Many analysts have been puzzled by the North’s timing of the announcement of its rocket launch plan, just 16 days after the deal with the U.S. was unveiled. While visiting Seoul late last month for the Nuclear Security Summit, U.S. President Barack Obama said it was uncertain who was “calling the shots” in North Korea under the young leader.

Hyun, however, said the North’s moves were deliberately calculated to bolster legitimacy for the survival of its dynastic regime, casting doubts on whether North Korea seriously and sincerely intended to fulfill its agreement with the U.S.

“From North Korea’s perspective, the Feb. 29 agreement was not destined to be dead-on-arrival by accident,” Hyun said.

“It is highly likely North Korea’s decision on the missile launch was made far before the agreement. Under this circumstance, the Feb. 29 agreement seems to be the result of a highly calculated tactic by North Korea,” the former unification minister said.

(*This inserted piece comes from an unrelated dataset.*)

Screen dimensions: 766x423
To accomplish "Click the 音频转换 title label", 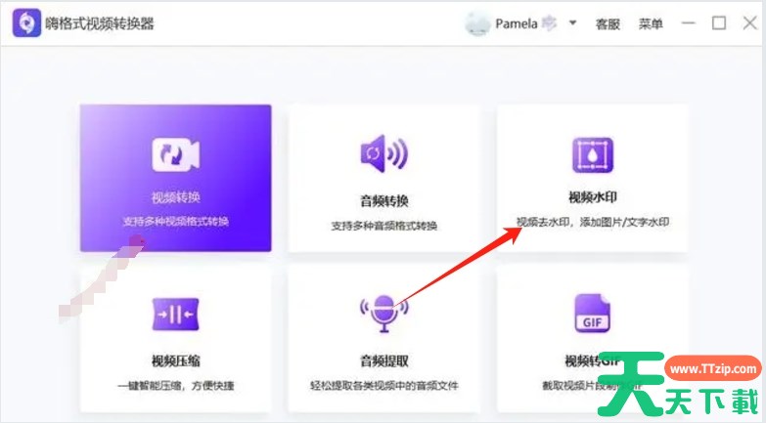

The North’s latest maneuver “shows us North Korea’s foreign ministry is no more than an ‘errand runner’ of the military authority of North Korea,” Hyun said.

Together with its nuclear weapons program, the North’s missile program has long been a regional security concern.

North Korea is believed to have advanced ballistic missile technology, though it is still not clear whether it has mastered the technology to put a nuclear warhead on a missile.